Rust, the typestate pattern and Kubernetes operators: a match made in heaven
Handling CRDs with the typestate pattern is COOL
Not that long ago I had to code a Kubernetes operator for work-related matters and I wanted to make it in the most flexible, yet simple (to read, at least), way possible.
The fun thing about Rust is that there are a LOT of very interesting constructs you don't normally encounter when writing certain kinds of software, especially when you're not writing libraries: one of these is PhantomData.
Citing the documentation:
Zero-sized type used to mark things that “act like” they own a
T.
Adding aPhantomData<T>field to your type tells the compiler that your type acts as though it stores a value of typeT, even though it doesn’t really. This information is used when computing certain safety properties.
This is really cool and perfectly solved the problem I had.
Pursuing a nice API
I wanted my operator to have a straightforward way to handle resources; let's say, for example, that we needed to handle Secrets.

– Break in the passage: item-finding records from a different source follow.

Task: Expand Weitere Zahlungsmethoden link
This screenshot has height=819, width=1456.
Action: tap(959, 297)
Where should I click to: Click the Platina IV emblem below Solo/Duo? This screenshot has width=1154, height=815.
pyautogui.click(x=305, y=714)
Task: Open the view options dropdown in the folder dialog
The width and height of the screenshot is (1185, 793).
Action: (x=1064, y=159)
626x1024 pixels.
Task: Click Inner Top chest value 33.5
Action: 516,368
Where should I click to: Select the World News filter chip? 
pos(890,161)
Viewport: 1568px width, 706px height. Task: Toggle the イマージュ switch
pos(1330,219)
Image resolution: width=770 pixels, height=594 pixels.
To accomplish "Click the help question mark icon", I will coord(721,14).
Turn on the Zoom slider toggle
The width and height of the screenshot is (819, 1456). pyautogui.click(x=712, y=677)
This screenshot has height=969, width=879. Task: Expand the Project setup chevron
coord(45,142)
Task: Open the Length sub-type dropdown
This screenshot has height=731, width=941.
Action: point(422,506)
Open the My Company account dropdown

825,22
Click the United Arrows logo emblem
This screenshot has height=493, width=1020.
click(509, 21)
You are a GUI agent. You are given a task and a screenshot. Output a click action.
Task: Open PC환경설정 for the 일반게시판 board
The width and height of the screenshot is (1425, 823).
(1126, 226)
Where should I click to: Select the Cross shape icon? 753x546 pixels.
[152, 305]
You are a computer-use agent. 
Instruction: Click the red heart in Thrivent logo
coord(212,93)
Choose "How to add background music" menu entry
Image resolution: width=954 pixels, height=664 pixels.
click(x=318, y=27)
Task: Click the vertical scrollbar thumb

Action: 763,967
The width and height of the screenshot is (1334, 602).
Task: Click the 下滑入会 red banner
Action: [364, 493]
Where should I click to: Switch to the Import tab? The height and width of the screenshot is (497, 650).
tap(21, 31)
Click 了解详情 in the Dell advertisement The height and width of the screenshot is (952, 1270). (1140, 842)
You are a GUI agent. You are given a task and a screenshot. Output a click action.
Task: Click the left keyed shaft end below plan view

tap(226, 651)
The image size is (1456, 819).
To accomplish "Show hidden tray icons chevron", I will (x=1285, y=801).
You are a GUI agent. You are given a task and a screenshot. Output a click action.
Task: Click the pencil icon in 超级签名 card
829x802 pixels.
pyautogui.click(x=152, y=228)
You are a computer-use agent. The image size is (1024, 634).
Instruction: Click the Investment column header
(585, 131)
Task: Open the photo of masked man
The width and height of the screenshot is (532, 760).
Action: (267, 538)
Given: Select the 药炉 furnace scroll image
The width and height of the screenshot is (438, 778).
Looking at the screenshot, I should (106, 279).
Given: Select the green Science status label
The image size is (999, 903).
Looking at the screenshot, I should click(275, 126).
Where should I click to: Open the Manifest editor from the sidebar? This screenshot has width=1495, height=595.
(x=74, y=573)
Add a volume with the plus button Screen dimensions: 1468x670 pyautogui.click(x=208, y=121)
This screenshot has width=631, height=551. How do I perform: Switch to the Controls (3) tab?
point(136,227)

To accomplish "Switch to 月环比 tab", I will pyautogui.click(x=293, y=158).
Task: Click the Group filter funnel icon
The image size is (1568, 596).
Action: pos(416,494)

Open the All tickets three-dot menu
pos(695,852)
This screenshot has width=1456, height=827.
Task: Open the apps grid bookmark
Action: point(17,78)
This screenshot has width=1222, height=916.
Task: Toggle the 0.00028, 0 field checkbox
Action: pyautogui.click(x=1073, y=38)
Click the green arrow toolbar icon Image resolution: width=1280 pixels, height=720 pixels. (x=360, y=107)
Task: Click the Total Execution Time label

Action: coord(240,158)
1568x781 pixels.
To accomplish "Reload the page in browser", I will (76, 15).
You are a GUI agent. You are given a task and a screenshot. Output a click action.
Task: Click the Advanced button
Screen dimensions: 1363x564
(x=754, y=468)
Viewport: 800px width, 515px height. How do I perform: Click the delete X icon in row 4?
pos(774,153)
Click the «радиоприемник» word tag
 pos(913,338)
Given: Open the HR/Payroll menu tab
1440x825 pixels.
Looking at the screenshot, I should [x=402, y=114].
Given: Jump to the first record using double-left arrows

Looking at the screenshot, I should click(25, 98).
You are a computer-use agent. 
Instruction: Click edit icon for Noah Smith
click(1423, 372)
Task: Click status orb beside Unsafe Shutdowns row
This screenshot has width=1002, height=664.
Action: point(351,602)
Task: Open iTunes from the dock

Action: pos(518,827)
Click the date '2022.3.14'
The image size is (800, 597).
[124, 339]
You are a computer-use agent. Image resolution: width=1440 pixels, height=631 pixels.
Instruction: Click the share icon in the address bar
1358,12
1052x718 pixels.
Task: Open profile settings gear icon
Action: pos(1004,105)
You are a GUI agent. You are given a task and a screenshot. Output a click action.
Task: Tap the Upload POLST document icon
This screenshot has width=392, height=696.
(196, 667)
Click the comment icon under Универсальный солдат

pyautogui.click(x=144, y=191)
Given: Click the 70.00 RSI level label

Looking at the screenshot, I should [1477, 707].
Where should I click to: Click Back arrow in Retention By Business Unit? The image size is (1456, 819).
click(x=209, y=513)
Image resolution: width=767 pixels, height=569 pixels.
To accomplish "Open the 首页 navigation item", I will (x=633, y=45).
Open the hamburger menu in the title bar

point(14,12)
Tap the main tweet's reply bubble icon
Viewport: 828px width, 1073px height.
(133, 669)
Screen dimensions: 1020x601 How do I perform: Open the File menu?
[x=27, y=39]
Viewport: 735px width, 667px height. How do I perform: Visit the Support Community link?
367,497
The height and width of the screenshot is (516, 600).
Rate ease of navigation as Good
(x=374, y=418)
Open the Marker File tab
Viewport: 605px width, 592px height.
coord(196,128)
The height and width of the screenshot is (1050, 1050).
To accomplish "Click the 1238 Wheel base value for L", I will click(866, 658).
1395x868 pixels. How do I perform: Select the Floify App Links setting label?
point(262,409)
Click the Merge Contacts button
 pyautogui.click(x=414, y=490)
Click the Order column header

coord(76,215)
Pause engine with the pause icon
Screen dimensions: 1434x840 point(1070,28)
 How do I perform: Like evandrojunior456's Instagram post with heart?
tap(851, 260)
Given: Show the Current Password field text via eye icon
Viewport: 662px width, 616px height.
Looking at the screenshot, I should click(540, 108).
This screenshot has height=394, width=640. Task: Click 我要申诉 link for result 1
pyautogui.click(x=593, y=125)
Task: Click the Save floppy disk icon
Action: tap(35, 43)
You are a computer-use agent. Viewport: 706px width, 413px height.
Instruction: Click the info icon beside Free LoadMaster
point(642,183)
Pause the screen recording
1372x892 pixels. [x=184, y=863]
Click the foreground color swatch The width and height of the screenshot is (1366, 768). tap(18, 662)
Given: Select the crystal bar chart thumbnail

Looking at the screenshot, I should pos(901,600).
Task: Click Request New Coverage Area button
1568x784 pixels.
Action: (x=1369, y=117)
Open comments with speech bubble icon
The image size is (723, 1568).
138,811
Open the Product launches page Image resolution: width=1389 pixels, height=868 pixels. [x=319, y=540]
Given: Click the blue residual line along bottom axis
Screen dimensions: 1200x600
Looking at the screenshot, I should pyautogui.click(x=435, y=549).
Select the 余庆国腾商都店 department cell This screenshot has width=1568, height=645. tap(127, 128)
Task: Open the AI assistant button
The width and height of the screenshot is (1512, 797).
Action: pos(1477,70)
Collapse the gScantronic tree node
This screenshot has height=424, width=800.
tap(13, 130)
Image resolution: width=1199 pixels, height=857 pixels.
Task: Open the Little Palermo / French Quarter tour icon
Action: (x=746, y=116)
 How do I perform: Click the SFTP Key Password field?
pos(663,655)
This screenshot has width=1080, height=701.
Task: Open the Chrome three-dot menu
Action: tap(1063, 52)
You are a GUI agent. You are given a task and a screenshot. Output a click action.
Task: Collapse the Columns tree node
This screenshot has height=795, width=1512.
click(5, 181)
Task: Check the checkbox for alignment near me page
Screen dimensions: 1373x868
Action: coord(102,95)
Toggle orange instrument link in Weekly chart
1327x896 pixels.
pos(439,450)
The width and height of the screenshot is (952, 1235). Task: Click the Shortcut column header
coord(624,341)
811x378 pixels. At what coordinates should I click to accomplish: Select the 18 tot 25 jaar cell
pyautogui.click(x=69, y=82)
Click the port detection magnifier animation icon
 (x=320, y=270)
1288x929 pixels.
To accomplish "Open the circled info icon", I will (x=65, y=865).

The "official" (abbreviated) way to handle resources (via kube-rs, the library that implements the operator control loop) is the following:
// example Secret creation
#[tokio::main]
async fn main() {
let mut secret: Secret {
metadata: ObjectMeta {
name: Some(String::from("your-secret-name")),
namespace: Some(String::from("the-namespace")),
owner_references: /* other stuff unrelated to this post */,
..ObjectMeta::default()
},
..Default::default()
}
secret.data = Some(
BTreeMap::from([(
String::from("key-1"), String::from("base64-encoded-value-1"),
String::from("key-2"), String::from("value-2"),
// ...
)])
)
}
Once you're done creating your Secret, you can feed it to the API server:
let api: Api<Secret> = Api::namespaced(/* kube::Client instance, the client that talks to the apiserver */, &secret.namespace);
// other stuff
api.patch(&secret.name, /* other unrelated stuff */, &Patch::Apply(&secret)).await?;
This effectively applies the secret inside Kubernetes, and everyone is happy.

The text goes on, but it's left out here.